The Grateful Child

The Grateful Child May 4, 2015

child

What are you like in your relationship with the Deities you honor? How do you engage them? What role do they perform in your life?

In my experience, it is rare that people seriously consider this important dynamic. We take for granted that our Gods and Goddesses will be there for us when we need them and in many cases, that is the only time we actively engage them…when we need them. How many people do you know who treat Deity like an energy ATM? They walk up, insert a candle or a written petition, and withdraw Divine Intervention for whatever the problem du jour happens to be. Others refrain from this sort of spiritual begging and simply honor the Deities they embrace.

The Bible says that “God made man in His own image.” Anthropologists theorize that humankind actually made Gods in their own image, which is why so many of our Deity figures have human flaws such as jealousy, wrath, and vanity. When we envision our Gods, they usually take human form or human and animal form because we respect those images and they are familiar to us. Those mental impressions command authority, wisdom, and endurance, so we translate these familiar impressions onto our ideal sacred guides.

The mental creation of a God or Goddess image often reveals our own relationship to Deity. Our Goddesses may be ethereal and beautiful, lean and athletic, fierce and gruesome, or aged and wisened. Our Gods can be feral and woodsy, fierce warriors, lusty drinkers, or judicious counselors. The spectrum of mental imagery is truly endless and is frequently rooted in the timeless mythologies and ethnic lineages we embrace. The image of Deity we employ can fulfill a driving need in our lives.

Arguably, many people ascribe a parental image to their Gods and Goddesses. As adults, we crave sacred guidance, especially when we feel lost and alone. It is hard to know where to turn when life is crashing down around us and our best efforts toward course correction crumble in our hands. Reassurance can lie in the idea of a primal force that is available to guide us through life when we ourselves do not have the answers. For many of us, that wise guidance feels parental in nature.

If one considers Deity as a parent figure, it is important that we further that thought and flip the dynamic to see it from the other side.

As a parent, which child do you want to please and which one exasperates you?

Is it the one who is delighted when you do something special for them or the one who scowls and rejects your efforts, even demanding more?

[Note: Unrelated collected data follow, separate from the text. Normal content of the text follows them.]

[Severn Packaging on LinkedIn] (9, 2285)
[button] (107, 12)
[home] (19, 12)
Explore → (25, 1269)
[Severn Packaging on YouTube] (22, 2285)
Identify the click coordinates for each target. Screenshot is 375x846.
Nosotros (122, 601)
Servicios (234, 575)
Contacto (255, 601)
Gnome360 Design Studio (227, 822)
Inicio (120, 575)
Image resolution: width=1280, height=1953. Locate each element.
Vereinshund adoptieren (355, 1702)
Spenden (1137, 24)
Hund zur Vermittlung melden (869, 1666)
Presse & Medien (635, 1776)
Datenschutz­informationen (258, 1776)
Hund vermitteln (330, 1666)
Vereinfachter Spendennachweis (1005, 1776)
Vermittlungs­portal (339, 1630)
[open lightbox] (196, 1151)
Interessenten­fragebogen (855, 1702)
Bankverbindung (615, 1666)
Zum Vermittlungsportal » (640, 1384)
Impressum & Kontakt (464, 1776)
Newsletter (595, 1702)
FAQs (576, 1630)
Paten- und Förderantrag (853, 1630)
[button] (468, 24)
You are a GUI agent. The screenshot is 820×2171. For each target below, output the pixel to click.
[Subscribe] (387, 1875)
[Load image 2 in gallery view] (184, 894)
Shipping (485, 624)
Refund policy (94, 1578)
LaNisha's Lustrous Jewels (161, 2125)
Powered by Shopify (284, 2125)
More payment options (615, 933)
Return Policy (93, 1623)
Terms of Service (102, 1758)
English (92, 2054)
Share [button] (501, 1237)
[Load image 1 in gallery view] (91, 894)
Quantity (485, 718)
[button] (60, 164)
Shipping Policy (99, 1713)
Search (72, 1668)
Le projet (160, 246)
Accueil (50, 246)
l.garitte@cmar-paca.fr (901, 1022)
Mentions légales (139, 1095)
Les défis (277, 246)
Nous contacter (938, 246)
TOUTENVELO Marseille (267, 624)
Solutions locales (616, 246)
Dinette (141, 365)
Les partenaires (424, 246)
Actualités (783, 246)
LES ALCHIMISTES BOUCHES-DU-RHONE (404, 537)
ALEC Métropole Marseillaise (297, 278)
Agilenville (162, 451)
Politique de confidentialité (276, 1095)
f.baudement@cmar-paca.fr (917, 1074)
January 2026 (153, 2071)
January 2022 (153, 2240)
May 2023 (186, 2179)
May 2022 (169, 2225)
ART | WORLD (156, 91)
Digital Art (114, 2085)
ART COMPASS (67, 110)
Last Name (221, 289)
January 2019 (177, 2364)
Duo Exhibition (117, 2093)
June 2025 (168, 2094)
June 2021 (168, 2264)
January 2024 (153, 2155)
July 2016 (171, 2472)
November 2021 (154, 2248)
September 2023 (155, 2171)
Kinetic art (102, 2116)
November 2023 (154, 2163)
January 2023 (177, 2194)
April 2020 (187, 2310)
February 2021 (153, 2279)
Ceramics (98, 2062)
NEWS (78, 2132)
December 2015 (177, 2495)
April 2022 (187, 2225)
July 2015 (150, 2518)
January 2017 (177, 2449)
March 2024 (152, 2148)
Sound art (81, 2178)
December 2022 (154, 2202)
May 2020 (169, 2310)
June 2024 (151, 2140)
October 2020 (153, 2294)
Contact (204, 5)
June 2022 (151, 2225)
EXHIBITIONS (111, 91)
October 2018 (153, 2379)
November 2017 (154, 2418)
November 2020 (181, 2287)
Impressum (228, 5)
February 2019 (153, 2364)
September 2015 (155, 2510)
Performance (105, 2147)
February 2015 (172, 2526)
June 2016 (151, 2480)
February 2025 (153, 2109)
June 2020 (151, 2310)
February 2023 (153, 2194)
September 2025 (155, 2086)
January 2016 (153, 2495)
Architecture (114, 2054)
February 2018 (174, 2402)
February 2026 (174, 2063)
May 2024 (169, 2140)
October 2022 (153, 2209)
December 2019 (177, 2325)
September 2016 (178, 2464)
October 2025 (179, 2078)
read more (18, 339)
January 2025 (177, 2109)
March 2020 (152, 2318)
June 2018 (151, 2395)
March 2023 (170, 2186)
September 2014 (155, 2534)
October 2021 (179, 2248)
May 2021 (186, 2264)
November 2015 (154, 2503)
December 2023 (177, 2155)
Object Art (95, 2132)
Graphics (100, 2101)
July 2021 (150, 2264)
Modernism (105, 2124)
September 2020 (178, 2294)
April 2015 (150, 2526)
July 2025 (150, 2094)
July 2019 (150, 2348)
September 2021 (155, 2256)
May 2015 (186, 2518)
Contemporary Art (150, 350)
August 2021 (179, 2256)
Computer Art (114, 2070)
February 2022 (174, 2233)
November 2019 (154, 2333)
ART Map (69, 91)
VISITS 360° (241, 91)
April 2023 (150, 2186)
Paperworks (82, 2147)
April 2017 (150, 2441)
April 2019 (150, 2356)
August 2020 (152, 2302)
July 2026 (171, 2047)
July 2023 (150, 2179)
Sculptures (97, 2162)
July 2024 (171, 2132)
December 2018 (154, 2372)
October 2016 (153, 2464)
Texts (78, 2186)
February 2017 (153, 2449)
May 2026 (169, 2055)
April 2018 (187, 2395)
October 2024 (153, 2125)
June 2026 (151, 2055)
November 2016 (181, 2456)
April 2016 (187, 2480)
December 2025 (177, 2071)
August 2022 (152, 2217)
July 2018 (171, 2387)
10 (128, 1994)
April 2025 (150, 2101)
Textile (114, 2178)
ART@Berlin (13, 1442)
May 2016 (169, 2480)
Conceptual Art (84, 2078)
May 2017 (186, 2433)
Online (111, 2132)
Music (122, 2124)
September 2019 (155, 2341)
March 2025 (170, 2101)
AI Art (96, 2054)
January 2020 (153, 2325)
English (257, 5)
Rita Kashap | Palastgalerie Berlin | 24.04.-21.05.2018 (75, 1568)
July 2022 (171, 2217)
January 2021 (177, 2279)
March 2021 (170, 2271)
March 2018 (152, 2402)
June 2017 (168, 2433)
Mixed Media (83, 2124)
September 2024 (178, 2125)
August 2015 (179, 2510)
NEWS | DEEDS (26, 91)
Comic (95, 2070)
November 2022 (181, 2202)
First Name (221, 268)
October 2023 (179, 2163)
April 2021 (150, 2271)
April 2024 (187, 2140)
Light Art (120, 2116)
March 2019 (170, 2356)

Is it the one who refuses to try a new food because they already decided they will not like it or the one who takes a bold, tiny, taste and then enjoys it with great gusto?

Is it the one who moves confidently through the world with joy or the one who pulls,tugs, and clings, starting every sentence with “I need… I need… I need?”

Is it the one who does a clumsy job of simple tasks and gives their best effort or the one who refuses to try and says, “Do it for me!”

Is it the one who says, “Thank you” or the one who says, “Is this all you’ve got for me?”

Would you want to please Veruca Salt or Charlie Bucket?

How many times does God/dess show us a road less traveled or a plan significantly different from what we had in mind, only to have us balk, complain, and shrink away, refusing to even consider the idea, yet continue to complain about how we are stuck in the same mess we were in last year and the year before that?

How many times do people beg and plead for their personal Deity to help them out of a situation and make things right before they make any effort to effectively manage the situation on their own?

How often do we expect the answer to find its way to us rather than creating paths for it to follow to get there?

Why do we make the Gods and Goddesses work so hard to help us? Are we ungrateful, spoiled, lazy children or radiant, thankful, empowered children who do their part?

Parents enjoy pleasing a grateful, loving, joyful child more than the petulant one who whines, complains, and begs constantly. They appreciate the child who says, “Thank you for all you have done for me. Thank you for giving me life. Thank you for what I have. Thank you for this day. Thank you for loving me. Thank you for guiding me. Thank you for teaching me. Thank you for knowing what I need when I am unclear about that.”

Do children really say those things? I am the mother of six ranging in age from fifteen to thirty-seven. I do not believe any of my own children have ever said anything like that to me and I do not believe I ever said that to my parents before they died, although I have afterward. In the case of my parents, it was more along the lines of “Thank you for trying.”

Looking back as a fifty-three year old, however, I can see that would be lovely to experience as a parent and since I have only my human life to relate to in that regard, my choice is to do as others have for time immeasurable. I overlay my know reality onto my relationship with Deity. I strive to give my sacred parents what I will likely never receive as an earthly parent in hopes that it gives them the honor I wish to convey to Them.

Not everyone engages Deity in an authoritative or parent-child relationship. For some, it is a cooperative partnership with well-defined roles and a healthy, mutual dynamic. Some spiritual paths engage their Gods from a position of honoring exclusive of any sort of supplication. For those who do imagine a “Mother Goddess” and or a “Father God,” it is well-rounded and responsible magic to consider what kind of child we are in return.